Transfiguration and the Last Sunday of Epiphany

Transfiguration and Last Sunday of Epiphany

"If we want to find God, then honor God within ourselves, and we will always see God beyond us. For it is only God in us who knows where and how to look for God."­—­­ Richard Rohr Adapted from The Naked Now: Learning to See as the Mystics See (The Crossroad Publishing Company: 2009), 159-161.

Today is the last Sunday of Epiphany, where we say goodbye to Alleluia and prepare for Ash Wednesday tomorrow and the first day of Lent. Sunday, we heard the story of the Transfiguration of Jesus when he is revealed on a high mountain to three of his disciples as the incarnation of God. Anyone in 12-step recovery can identify immediately with transfiguration, seeing the light, a moment of clarity, encountering the God who has been there all along within us, but we never saw before because we were busy making "dwellings" for other idols, alcohol, food, drugs, work, etc.

Moments of transfiguration occur in our lives when we are transported from our deep unconscious sleep to a moment of conscious bright light when we see, feel, taste, and touch God. Transfiguration is also about experiencing our true nature, the part of God inside us. It is the moment when all else falls away, and we are simply of God and desire to turn our life and our will over to the care of God. It is that moment when we let go and let God.

Richard Rohr believes we cannot see God in others until we first see God within ourselves. So, recovery is seeing God first within ourselves, which leads us to being able to see God in others. We encounter that person who once annoyed us, and we begin to notice a tiny glimpse of the face of God, and our only response is now love.

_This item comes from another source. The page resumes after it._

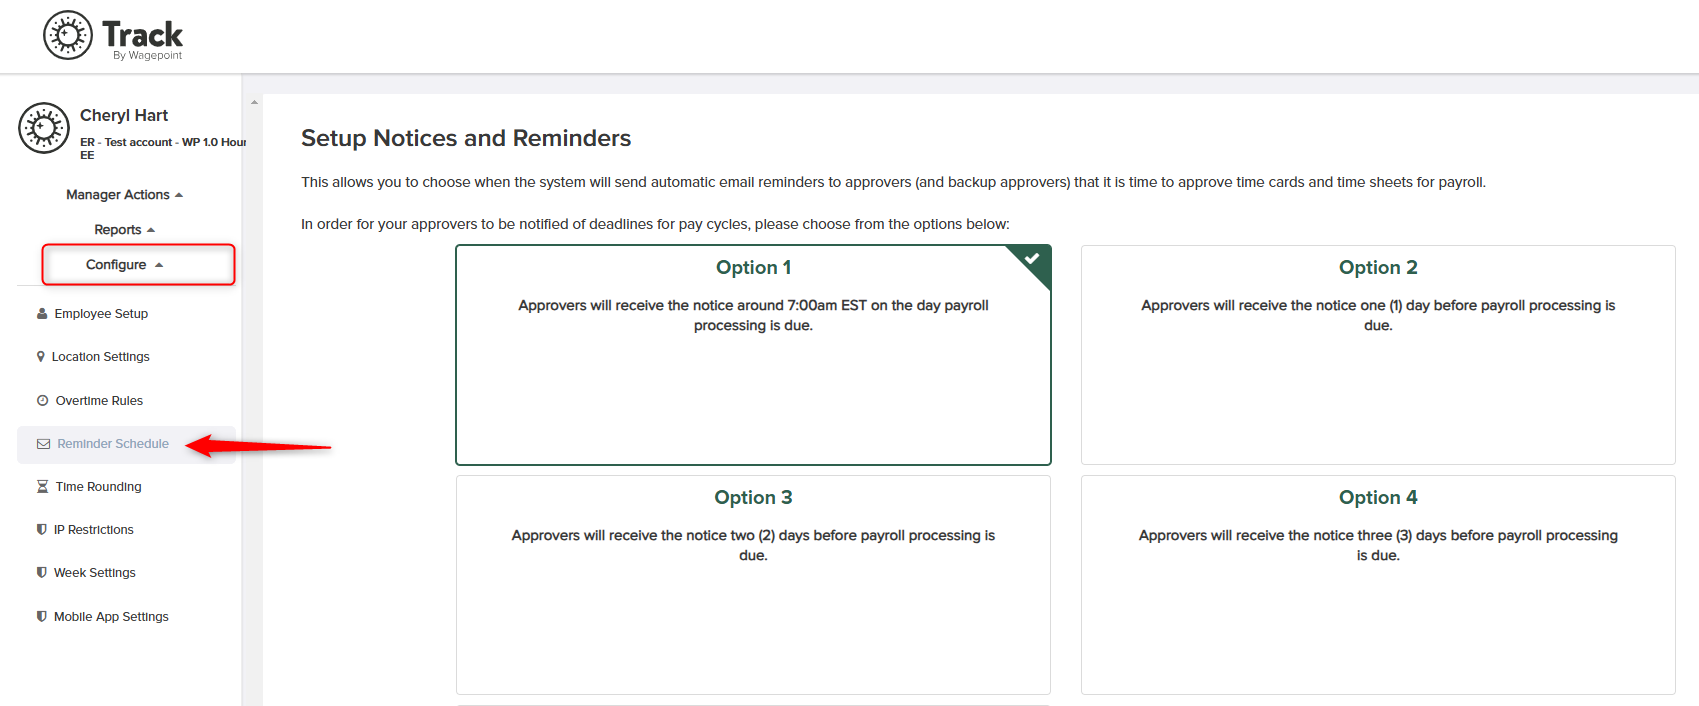
Task: Collapse the Manager Actions menu arrow
Action: click(x=179, y=195)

Frederick Buechner reminds us that as we see God within ourselves, we begin to see God in situations we never saw before: "the face of a man walking his child in the park, a woman picking peas in the garden, sometimes even the unlikeliest person listening to a concert, standing barefoot in the sand watching the waves roll in, or just sitting with friends at a Saturday baseball game in July. Every once in so often, something so touching, so incandescent, so alive transfigures the human face that it's almost beyond bearing." 1

Transfiguration is the message and the promise of a new way of living, seeing God's face in others and ourselves.

Today, we are gathered on the internet over many miles to celebrate the new eyes that Transfiguration continually brings to our lives and the face of every person we encounter.

1Frederick Buechner in Whistling in the Dark (HarperSanFrancisco 1988), p. 120.